Esad sonrası Suriye’de, Türkiye ile İsrail karşı karşıya geldi ve hala karşı karşıya geliyorlar. Ulusların kalıcı çıkarları vardır. Kalıcı düşmanları ve düşmanlıkları yoktur. Ne Öcalan ne SDG ne Türkiye ne de İsrail birbirine kalıcı düşman değil. Türkiye ile İsrail bölgesel egemenlik, enerji kaynakları ve enerji geçiş koridoru üzerine büyük bir rekabet ve çıkar çatışması yaşıyorlar. Yarın bir gün Trump, bu iki devletin rekabetini yumuşatarak bir şekilde uzlaştırabilir mi ve her iki Devlete birlikte kendi çıkarlarınız ve benim için çalışın diyebilir mi?
Ya da tıpkı Türkiye-SDG-HTŞ’nin uzlaşmaz denen çelişkisini geçici yumuşatıp 10 Mart Mutabakatı üzerinde uzlaşmalarını sağladığı gibi İsrail ve Türkiye’yi de bir noktada geçici uzlaştırabilir. Kürtler Ortadoğu’da herkesle dostluk ve çıkar ilişkisi geliştirebilmelidir. Sadece bir devlete angaje olup kendini tüm bölgeden soyutlamamalı. Kürtler Türkiye ve İsrail’de dahil olmak üzere bölgede ve dünyadaki tüm ülkelerle ilişki kurmalı ve dostluk geliştirebilmeli. Değişen dünyayı deneyimleme yoluyla da algılayıp tanımalılar ki; CHP liderinin geçen hafta düştüğü durumlara düşmesinler.
Özgür Özel, Enternasyonal Toplantısında “İngiliz İşçi Partisi, bugün Erdoğan ile Erdoğan’ın beklediğinin üzerinde bir dayanışma gösteriyor. Bunu kabul etmemiz mümkün değil. Bu konuda her platformda bu tepkimi dile getirmeye de devam edeceğim. Otoriterlerin yarattığı sorunları otoriterlerle çözemezsiniz. Erdoğan’ın veya bir başka otoriter liderin size vaat ettiği şey istikrar değildir. Bir ülkede demokrasi varsa o ülkede demokrasi size istikrarlı ilişkiler vadedebilir. Ülkede demokrasi yoksa, ülkede otokrasi varsa o size şimdilik çıkar ilişkisi vadeder ama ilerleyen sürede yeni bir istikrarsızlığın kapısını ararlar.”

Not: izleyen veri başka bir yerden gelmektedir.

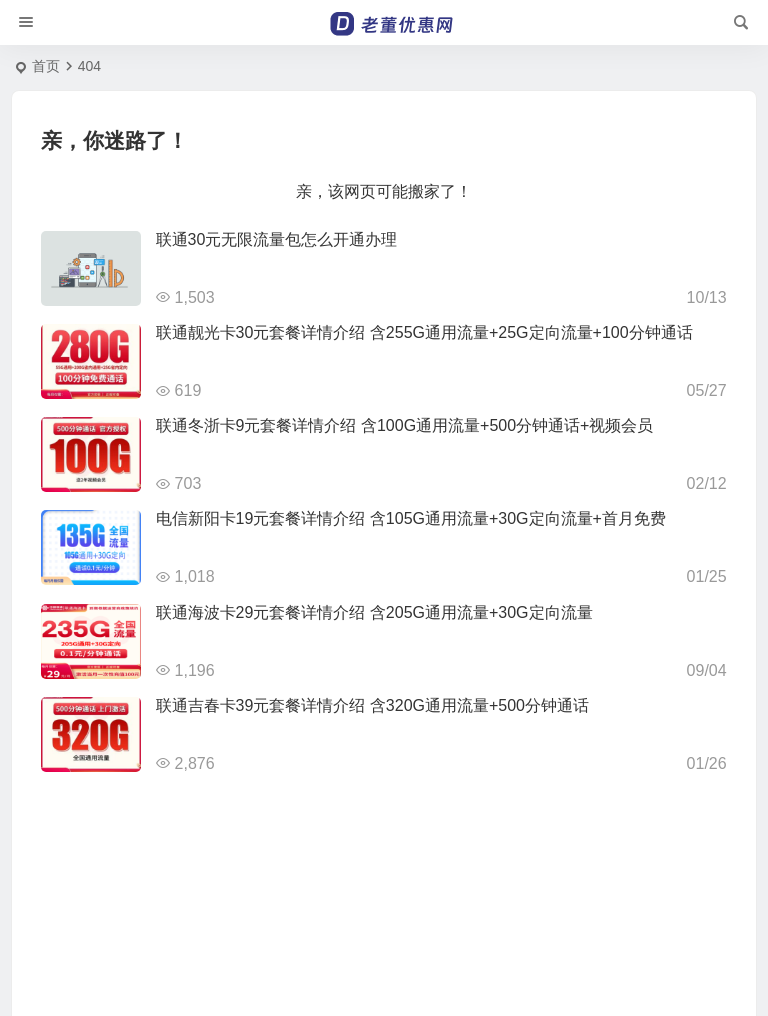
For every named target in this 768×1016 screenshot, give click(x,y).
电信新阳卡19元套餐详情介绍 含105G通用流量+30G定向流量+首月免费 (411, 518)
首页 (46, 66)
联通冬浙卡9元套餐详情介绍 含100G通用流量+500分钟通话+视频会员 (405, 425)
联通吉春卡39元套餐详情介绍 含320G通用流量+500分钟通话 (372, 705)
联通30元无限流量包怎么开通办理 (277, 239)
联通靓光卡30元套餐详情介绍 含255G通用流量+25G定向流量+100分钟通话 (424, 332)
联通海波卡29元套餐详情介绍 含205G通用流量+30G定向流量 (374, 612)
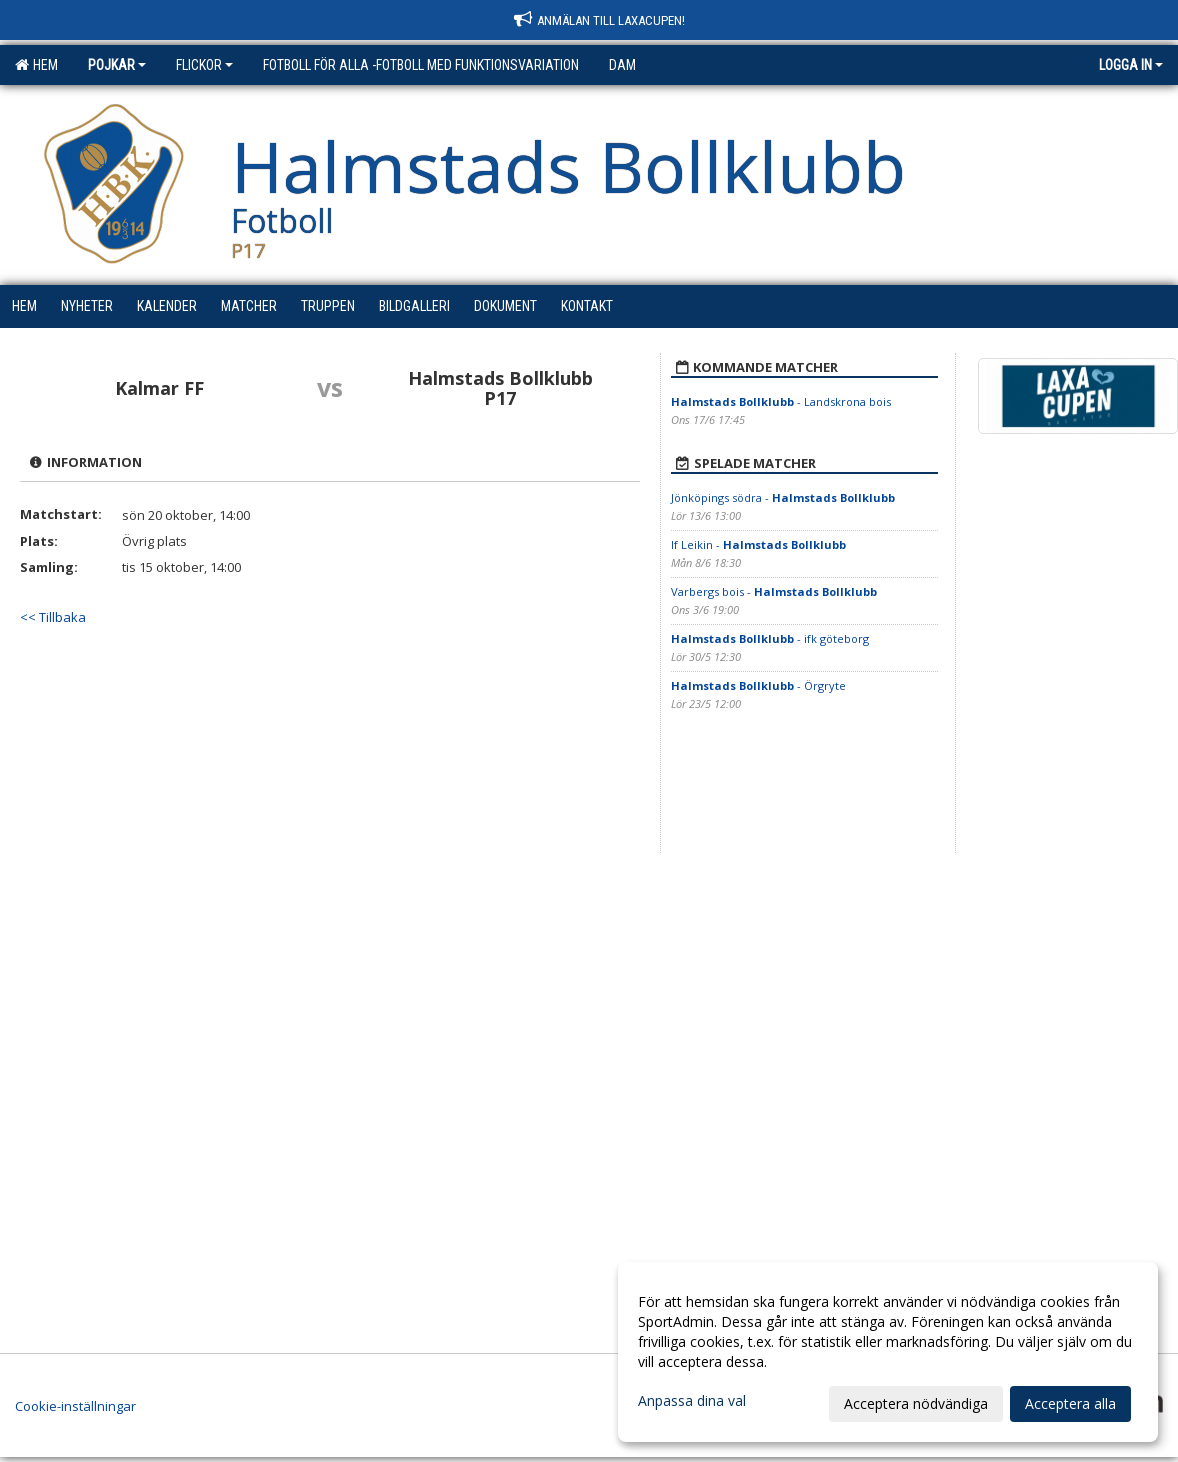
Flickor (204, 65)
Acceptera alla (1070, 1403)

İşte Türkiye Ana Muhalefeti ve lideri Özgür Özel’in anlayamadığı temel sorun tamda burada düğümleniyor. Trump’ın merkantalist orta çağ ticaretçi siyasi ve yönetim mantığı, dünya devletleri ile ticaret yapmak için demokrasiye dayalı istikrar ilişkisi istemiyor. Tam tersini sadece çıkar ve menfaat ilişkisini istiyor. Bunun olması için ülkelerin demokratik olması şart değil, isterse diktatör olsun. Devletlerin güçlü, zengin ve ABD çıkarlarına uygun çalışacak liderleri olmasını istiyor. Yani ABD için mesela Türkiye’nin veya Suriye’nin Demokratik Özgürlükçü bir devlet başkanının olup olmaması önemli değil. Bunu anlamayan Özgür Özel, İngiliz İşçi Partisi neden bizimle dayanışmıyor da, Erdoğan’la dayanışıyor diye boşu boşuna nefes tüketerek feveran ediyor.
İngiliz İşçi Partisi sistemin oyun kurucu Partisidir. Yaşanan sistemsel eksen değişimini çok hızlı bir şekilde okuyor. O nedenle değişimi anlamayan ve kendini değişime uyarlamayan CHP’yle değil, değişimi mükemmel okuyup anlayan Erdoğan’la dayanışıyor. İşte Öcalan bu değişimi Trump’ın daha seçildiği gün doğru okudu. Kendi kalıp dışı düşünce tarzıyla, değişen dünya, bölge ve ülke gerçekliğine uygun kendi jeo-politik, jeo-stratejik oyununu kurdu. İmkansızı iste ama gerçekçi ol. Gücünü, halkını ve kader ortaklığı yaptığı Türk halkını bu karanlık dönem bitene kadar gerçekleşebilecek tüm tehlikelerden korumaya çalışıyor. İşte Öcalan’ın siyasal oyun teorisinin özü bu.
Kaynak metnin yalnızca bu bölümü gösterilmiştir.